While some of the ingredients are common household items, there’s one in particular that not everyone would have on hand—and it’s this one that’s the gut-healing guru.
“The fun ingredient (well they’re all fun but you know what I mean) in this one is the Strawberry Jelly we’ve made using our I Quit Sugar pasture-fed gelatin (great for some tummy love). It’s taking the place of the traditional marshmallow and adding some healthful edge to this treat.”
Gelatin helps to seal the gut lining and prevent leaky gut so you can tuck into this midweek treat with zero guilt.
GF | DF | RSF
1 1/2 cups strawberries
1 tablespoon rice malt or honey
3 tablespoons IQS gelatin
1/3 cup water
1/2 cup coconut oil
1/2 cup raw cacao
2 tablespoons rice malt syrup, honey or maple
1 teaspoon vanilla extract
1 teaspoon orange zest
1/4 cup dried figs, sliced
1/4 cup hazelnuts, roughly chopped
1/4 cup dried apricots, sliced
2 tablespoons goji berries
1. To make the strawberry gummies for the marshmallow, place strawberries in blender and blitz to puree.
2. Transfer to a small saucepan, add sweetener (rice malt, maple, honey) and place on medium heat to warm so it is almost hot.

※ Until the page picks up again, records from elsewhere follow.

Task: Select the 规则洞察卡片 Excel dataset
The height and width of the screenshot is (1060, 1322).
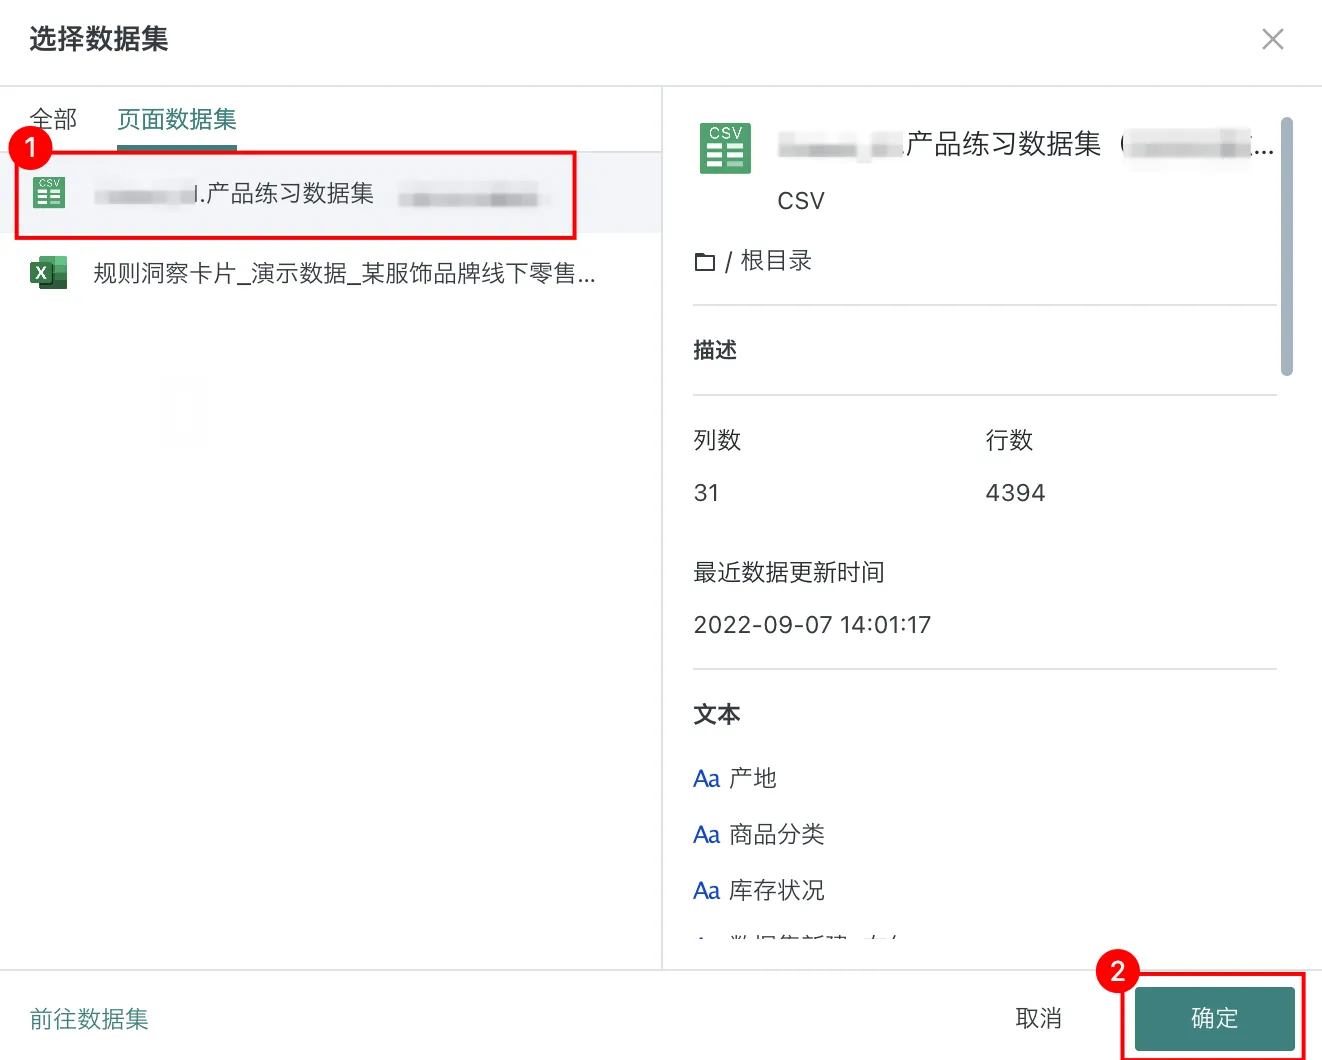Action: point(344,273)
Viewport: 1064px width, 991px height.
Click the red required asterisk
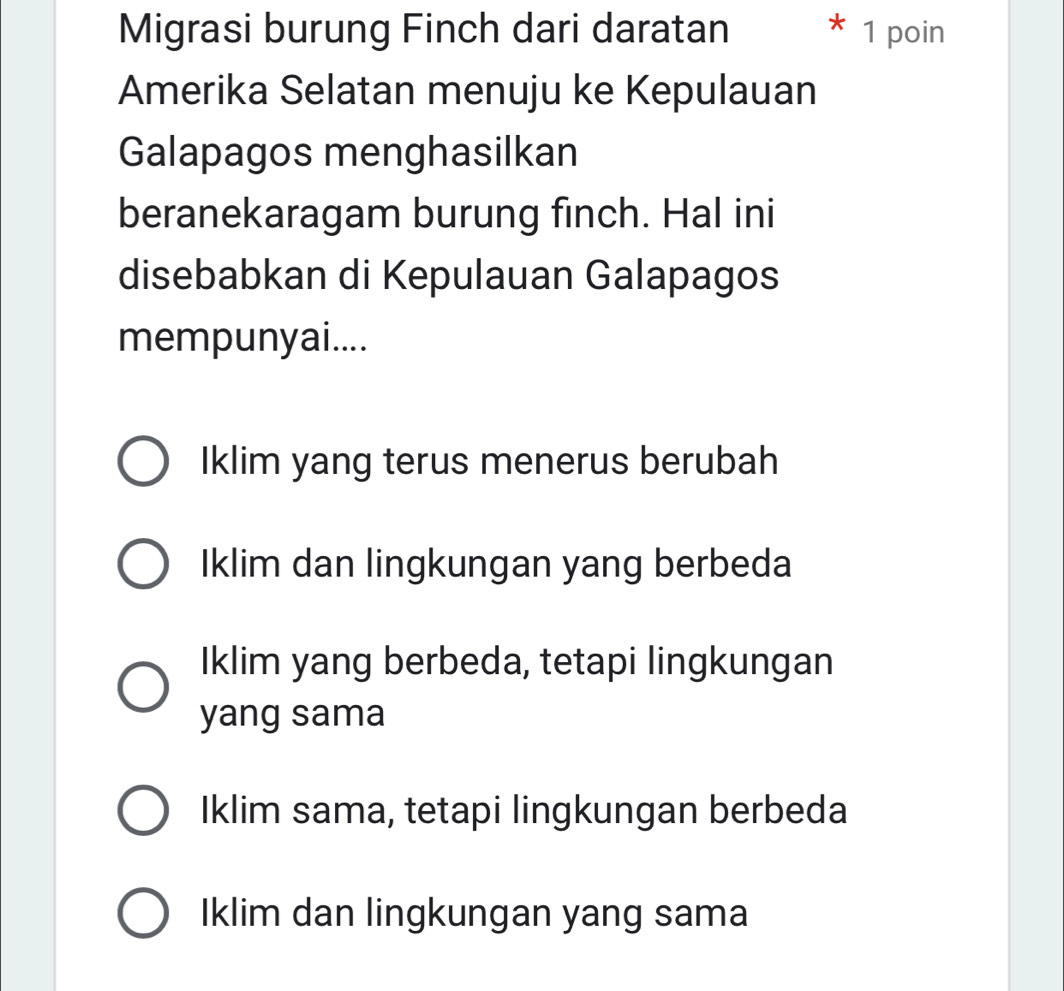tap(837, 25)
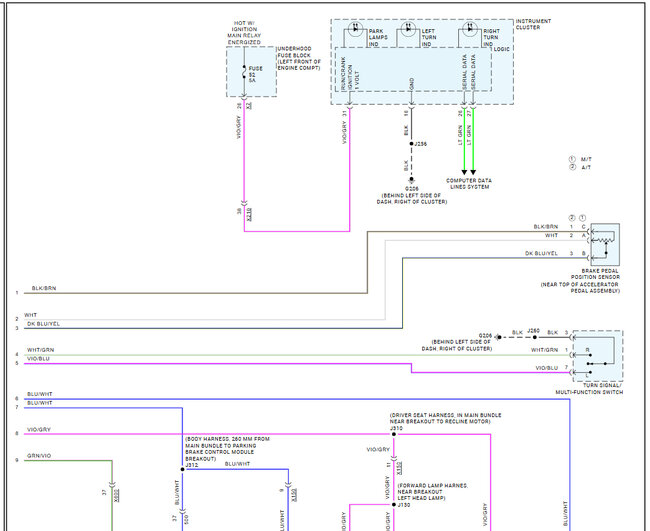Select the Instrument Cluster label
This screenshot has height=531, width=650.
[x=534, y=24]
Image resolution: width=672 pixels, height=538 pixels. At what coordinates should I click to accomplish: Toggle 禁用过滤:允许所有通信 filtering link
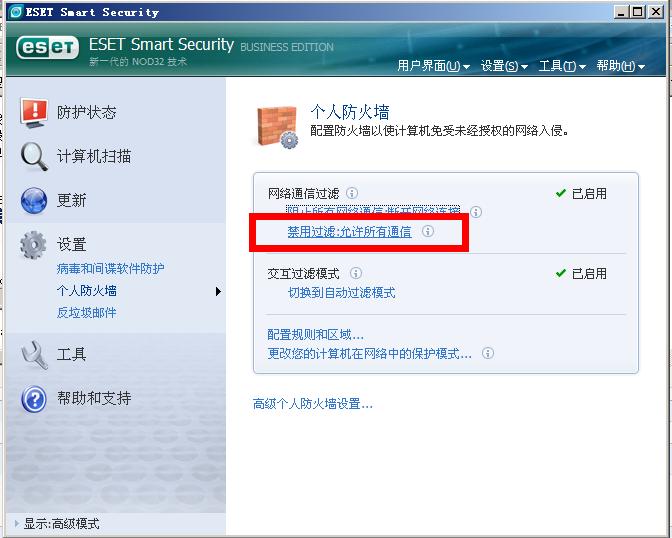pyautogui.click(x=349, y=232)
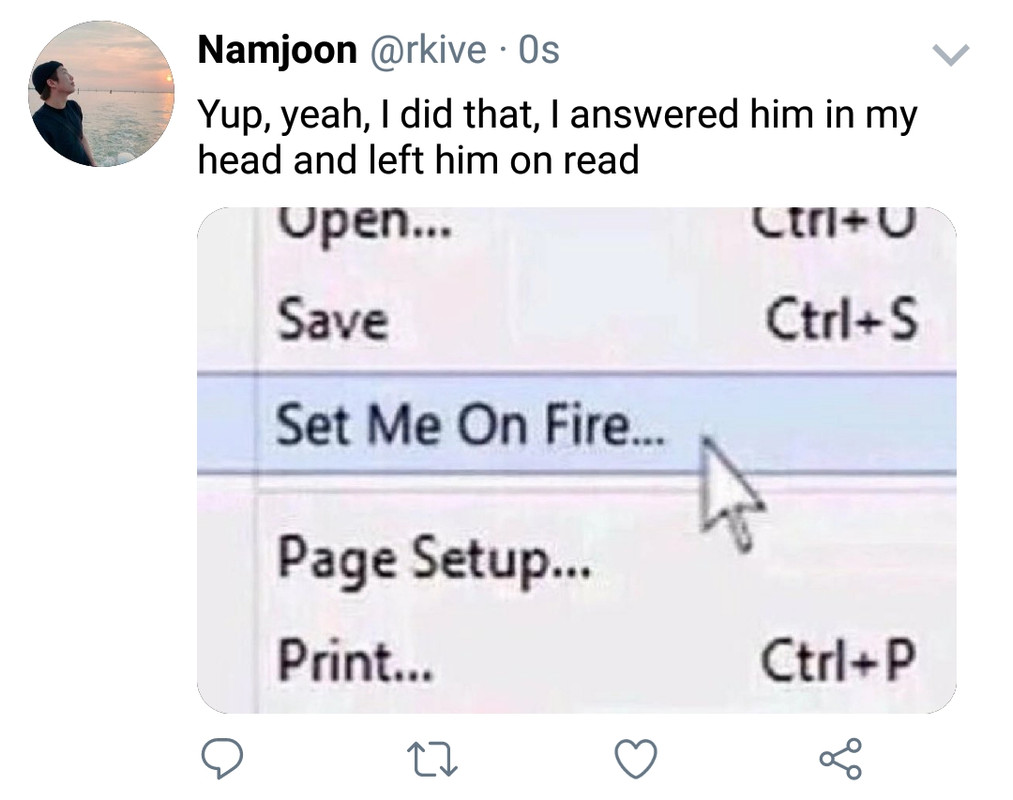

3. Whilst puree is warming, in a separate bowl mix together gelatin and water with a fork — it will become quite solid but don’t worry it won’t stay that way.
4. Once the strawberry puree is warm, pour over the gelatin mix and whisk together until lumps are broken up and the mix is a smooth consistency.
5. Pour into a lined cake or loaf tin and place in the fridge to set for 2 hours. Once set, cut into cubes ready to pop into the rocky road.
6. First make the chocolate by melting coconut oil, add cacao, rice malt/maple/honey and orange zest and whisk until lovely and glossy.
7. Line a loaf or rectangular cake tin with baking paper and arrange half the figs, hazelnuts, strawberry jelly, apricots and goji berries, pour half the chocolate then repeat.
8. Place back in the fridge to set two hours, then slice and eat!